R E I N W A R D T I A

Published by Herbarium Bogoriense, Bogor, Indonesia
Vol. 8, Part 2, pp. 319 — 321 (1972)

THE TAXONOMIC POSITION OF PAPUODENDRON
C.T. WHITE AS ELUCIDATED BY ANATOMICAL CHARACTERS

W. A. VAN HEEL

Rijksherbarium, Leyden, Netherlands ,

When, in 1946, White described Papuodendron lepidotum from
New Guinea, he apparently hesitated to incorporate this species in the
Bombacaceae. He considered that whereas on the one hand the congestion
of the stamens on top of the stamen tube pointed to Bombacaceae, on the
other hand the absence, of tile cells in the rays indicated the Hibisceae.
Van Steenis (1947), in an enumeration, listed Papuodendron under the
Bombacaceae. However, Kostermans (1960) decided that Papuodendron
was Malvaceous, that it most probably belonged in Hibiscus, with affinity
to a small group of New Guinean species, namely Hibiscus carrii,
H. womersleyanus and H. pulvinulifer, which were all described by van
Borssum Waalkes (1956). It was the opinion of Kostermans (1960) that
the congestion of the stamens on top of the tube was insufficient for
separating Papuodendron from Hibiscus, in which genus the stamens are
spread along the distal part of the tube.

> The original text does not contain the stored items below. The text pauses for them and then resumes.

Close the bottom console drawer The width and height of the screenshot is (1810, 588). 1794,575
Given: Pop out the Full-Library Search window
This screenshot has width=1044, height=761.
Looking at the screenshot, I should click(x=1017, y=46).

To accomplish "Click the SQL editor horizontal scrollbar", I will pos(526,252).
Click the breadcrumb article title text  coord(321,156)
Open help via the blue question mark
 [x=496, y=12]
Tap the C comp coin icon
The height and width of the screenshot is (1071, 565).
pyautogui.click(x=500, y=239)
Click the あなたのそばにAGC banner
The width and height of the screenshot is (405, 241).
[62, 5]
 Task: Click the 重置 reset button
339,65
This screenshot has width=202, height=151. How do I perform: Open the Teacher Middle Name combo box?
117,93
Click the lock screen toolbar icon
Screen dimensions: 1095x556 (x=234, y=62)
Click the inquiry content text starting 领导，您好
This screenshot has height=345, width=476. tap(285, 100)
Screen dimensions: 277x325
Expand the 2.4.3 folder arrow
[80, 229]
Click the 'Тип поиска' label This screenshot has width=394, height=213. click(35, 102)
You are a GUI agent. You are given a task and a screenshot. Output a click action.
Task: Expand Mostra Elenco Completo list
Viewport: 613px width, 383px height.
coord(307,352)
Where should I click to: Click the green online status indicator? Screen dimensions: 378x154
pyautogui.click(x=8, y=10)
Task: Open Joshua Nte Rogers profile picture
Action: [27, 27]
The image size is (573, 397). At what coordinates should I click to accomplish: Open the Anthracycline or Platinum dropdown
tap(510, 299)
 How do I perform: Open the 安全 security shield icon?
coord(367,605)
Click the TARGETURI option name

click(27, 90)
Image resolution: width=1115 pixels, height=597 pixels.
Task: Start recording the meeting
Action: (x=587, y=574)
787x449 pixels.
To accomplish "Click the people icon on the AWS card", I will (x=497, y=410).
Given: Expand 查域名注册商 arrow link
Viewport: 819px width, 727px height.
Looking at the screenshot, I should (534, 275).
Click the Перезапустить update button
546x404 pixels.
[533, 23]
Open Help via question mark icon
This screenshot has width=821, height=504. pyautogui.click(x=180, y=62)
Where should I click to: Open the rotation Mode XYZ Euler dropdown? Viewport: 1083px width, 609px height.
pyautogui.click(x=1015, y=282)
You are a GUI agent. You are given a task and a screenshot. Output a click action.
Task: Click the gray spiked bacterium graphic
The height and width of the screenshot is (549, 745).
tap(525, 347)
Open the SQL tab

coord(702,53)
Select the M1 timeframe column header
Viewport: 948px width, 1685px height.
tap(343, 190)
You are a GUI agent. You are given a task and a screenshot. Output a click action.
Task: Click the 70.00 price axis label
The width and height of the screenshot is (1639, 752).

Accordingly Kostermans reduced
Papuodendron to Hibiscus, and renamed Papuodendron lepidotum
White as Hibiscus papuodendron Kosterm. In addition Kostermans
described a second 'Papuodendron' species, Hibiscus hooglandianus.
The discussion of van Borssum Waalkes (1966) on the problem appears
contradictory. Whereas on the one hand he claimed that Papuodendron
is at any rate a link between the Hibisceae and the Durioneae, he stated
on the other hand that Papuodendron resembles very much Hibiscus
pidvinulifer. He rejected the names of Kostermans, reestablishing
Papuodendron, and did not treat the genus in his revision of Malesian
Malvaceae.

In the following I shall bring forward a number of anatomical
arguments, in three stages, in favour of the view of Kostermans in this
matter.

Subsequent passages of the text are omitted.